> _MATERIAL FOR THE TASK_
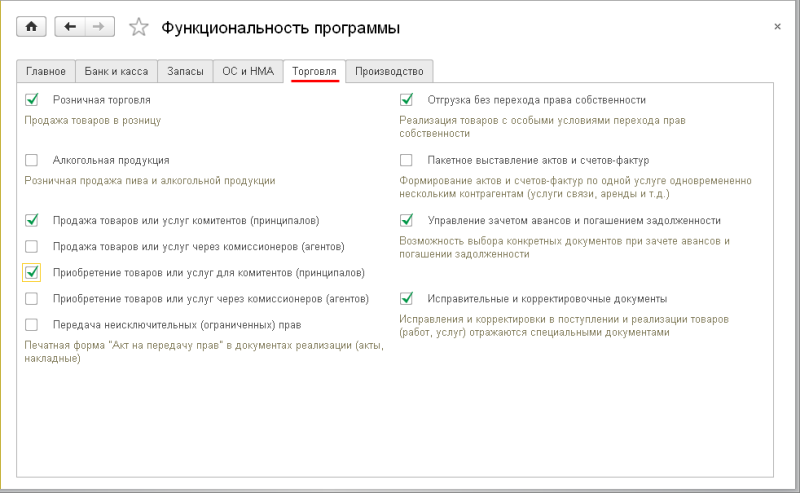Enable Продажа товаров через комиссионеров checkbox
The height and width of the screenshot is (493, 800).
tap(32, 246)
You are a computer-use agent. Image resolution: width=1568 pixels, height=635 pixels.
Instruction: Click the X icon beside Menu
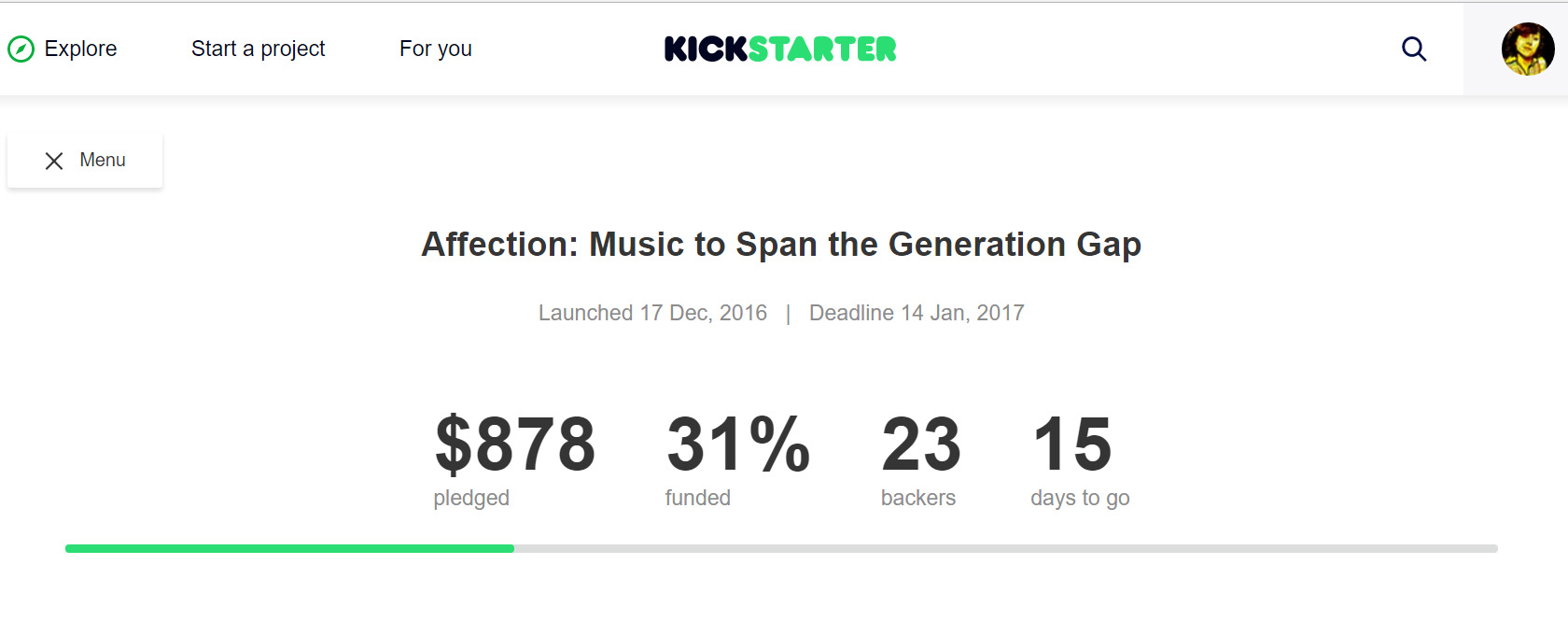[x=54, y=160]
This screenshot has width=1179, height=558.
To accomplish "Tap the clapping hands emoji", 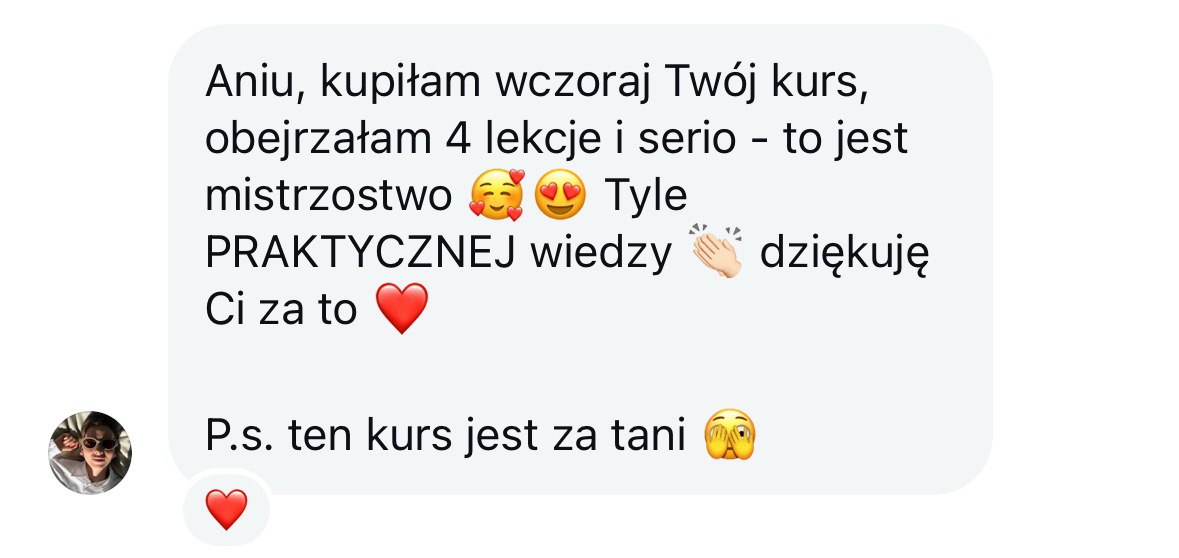I will point(717,250).
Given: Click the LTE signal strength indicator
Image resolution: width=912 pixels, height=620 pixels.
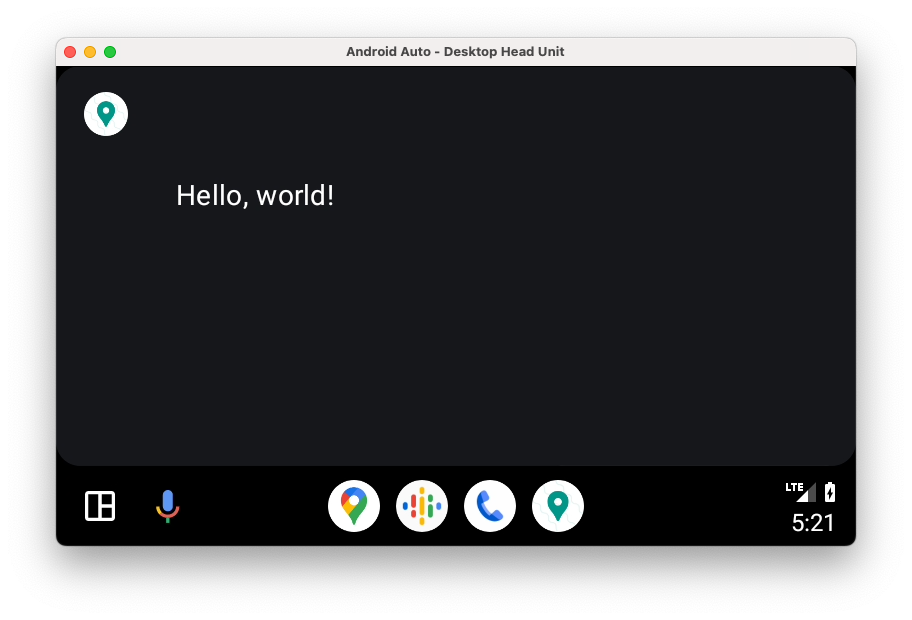Looking at the screenshot, I should 801,491.
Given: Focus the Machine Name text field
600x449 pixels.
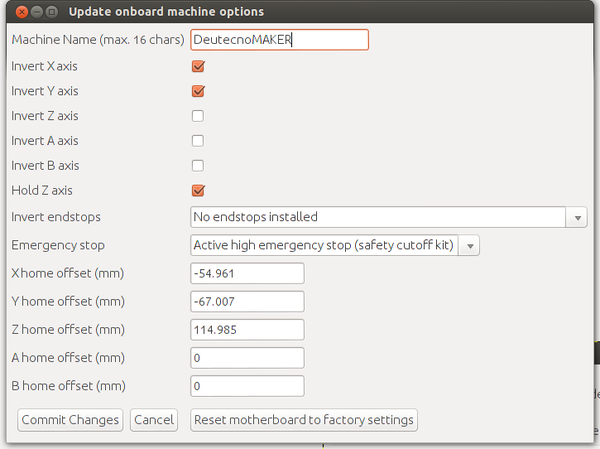Looking at the screenshot, I should pos(279,40).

> _TASK GOAL_
Copy out exactly, without any pictures, the lines above that begin at the one with "Given: Focus the Machine Name text field" and end at the last line of the listing.

> _OUTPUT_
Given: Focus the Machine Name text field
600x449 pixels.
Looking at the screenshot, I should pos(279,40).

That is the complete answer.